Drug Church: Hygiene

Genre: Post-Hardcore
Label: Pure Noise
Producer: Jon Markson
Release Year: 2022
Listen: Spotify / Apple Music

This is one of those albums I resisted for a long while, as it sat in my “to listen” queue. It’s not as if I didn’t start and stop Drug Church’s Hygiene several times. But I was immediately put off by the echo-ey production. The drowned-in-sound singing and kind of “big” sound of the guitars and drums. I don’t want my music to sound like it’s happening in the Parthenon. Or under Atlantis. I like a more intimate setting, I guess. The fingers on the guitar necks. The spit in the singer’s mouth (despite being absolutely revolted by ASMR). So I started and stopped this record more times than I can count.
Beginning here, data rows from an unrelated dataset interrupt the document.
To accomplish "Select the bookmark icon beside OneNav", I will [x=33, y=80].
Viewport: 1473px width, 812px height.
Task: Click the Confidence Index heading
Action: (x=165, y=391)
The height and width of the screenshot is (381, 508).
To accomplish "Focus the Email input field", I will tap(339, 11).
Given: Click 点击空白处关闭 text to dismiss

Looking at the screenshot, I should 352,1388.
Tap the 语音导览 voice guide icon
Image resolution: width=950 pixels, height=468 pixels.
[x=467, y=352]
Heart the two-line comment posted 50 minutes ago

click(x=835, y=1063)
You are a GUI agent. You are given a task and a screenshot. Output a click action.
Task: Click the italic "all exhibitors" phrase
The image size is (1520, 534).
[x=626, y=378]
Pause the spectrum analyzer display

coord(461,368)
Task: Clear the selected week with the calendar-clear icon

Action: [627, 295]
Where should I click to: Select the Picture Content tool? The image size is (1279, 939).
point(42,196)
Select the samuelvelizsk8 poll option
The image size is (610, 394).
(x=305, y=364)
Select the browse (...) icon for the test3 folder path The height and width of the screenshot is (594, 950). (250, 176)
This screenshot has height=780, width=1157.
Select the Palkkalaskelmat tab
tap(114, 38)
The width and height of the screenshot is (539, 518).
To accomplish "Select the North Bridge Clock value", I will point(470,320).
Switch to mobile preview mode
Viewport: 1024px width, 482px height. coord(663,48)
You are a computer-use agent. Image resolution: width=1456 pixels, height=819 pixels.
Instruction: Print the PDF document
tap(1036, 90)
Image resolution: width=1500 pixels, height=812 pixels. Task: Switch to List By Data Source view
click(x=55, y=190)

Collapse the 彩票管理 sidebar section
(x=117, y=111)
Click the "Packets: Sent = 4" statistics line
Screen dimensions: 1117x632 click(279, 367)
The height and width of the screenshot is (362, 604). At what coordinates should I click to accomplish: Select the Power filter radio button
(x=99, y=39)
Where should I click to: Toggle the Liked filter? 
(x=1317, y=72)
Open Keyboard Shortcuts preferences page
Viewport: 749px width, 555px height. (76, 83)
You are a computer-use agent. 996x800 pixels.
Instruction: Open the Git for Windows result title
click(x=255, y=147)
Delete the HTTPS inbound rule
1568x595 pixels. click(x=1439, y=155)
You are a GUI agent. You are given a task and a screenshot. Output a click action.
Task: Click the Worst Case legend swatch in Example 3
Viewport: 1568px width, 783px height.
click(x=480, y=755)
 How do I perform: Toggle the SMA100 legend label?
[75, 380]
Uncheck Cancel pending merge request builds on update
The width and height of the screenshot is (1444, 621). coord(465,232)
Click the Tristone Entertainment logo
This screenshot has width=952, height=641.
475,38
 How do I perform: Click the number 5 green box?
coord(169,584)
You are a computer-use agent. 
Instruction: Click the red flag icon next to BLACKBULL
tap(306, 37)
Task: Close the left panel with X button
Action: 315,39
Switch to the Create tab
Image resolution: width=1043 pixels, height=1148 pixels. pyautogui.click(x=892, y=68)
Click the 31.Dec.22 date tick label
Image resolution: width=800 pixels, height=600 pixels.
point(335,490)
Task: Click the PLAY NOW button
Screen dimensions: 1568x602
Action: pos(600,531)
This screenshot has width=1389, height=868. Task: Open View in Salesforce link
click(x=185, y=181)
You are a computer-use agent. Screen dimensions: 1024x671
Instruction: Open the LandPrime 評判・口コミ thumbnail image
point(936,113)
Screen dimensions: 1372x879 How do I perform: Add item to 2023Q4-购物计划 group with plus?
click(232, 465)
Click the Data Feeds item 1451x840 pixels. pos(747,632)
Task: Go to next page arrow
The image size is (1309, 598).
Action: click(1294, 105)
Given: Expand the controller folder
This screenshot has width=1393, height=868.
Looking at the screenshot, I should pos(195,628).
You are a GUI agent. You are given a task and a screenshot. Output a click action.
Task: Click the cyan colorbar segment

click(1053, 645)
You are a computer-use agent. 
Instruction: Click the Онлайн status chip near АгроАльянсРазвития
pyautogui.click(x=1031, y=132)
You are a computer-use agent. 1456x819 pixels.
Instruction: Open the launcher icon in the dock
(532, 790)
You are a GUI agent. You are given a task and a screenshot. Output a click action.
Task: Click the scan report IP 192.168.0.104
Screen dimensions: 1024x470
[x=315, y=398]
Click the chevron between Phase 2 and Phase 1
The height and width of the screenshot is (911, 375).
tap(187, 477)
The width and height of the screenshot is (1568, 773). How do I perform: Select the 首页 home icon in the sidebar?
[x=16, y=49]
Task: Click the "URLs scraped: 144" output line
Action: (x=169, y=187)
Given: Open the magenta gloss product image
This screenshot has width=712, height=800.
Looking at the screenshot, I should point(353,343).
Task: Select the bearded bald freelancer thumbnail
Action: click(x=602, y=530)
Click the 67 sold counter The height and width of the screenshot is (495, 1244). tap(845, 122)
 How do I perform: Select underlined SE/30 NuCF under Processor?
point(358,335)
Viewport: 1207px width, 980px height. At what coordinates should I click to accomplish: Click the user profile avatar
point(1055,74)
But, hey, as the year drew to a close, I decided to revisit everything from 2022 that I hadn’t yet given a fair shake. And you know what? I still can’t stand the production. But I’ve warmed to the record itself. It toes the line between the tongue-in-cheek hardcore madness of Fucked Up and something a little more amorphous like Wu Lyf. But then they break out a tune like “Detective Lieutenant,” on which you can totally hear and understand lead singer, Patrick Kindlon, and the rhythm section’s parts are clean (including what sounds like an actual melodic bass riff) until the crunch of the chorus. And they remind me of something all together different. It’s not The Cure or anything, but there’s something nostalgic and indie rock accessible about it that isn’t as heavy and wall-of-sound daunting as the rest of the record. And I like it. Before it’s gone in a blink.

I don’t know, I would probably like this album more if I had more time with it. But I really can’t get past what feels like the intentional effort to obscure the best parts of it. For instance, there is what sounds like cool background vocals and guitar riffage on the track “Premium Offer,” but at the same time it sounds like the band is falling down a well. As if they’re embarrassed by what they’ve committed to tape (or whatever they record on these days). It’s like I can hear the album I want under all the superfluous noise, but am frustrated by what actually reaches my ears. In my perfect world, someone would get ahold of the masters of this album and remix the thing and just dial back the reverb or whatever the hell makes music sound like this. Of course this is often times my complaint about modern rock music. I just want what I want. And I suppose streaming technology gives me that. Next.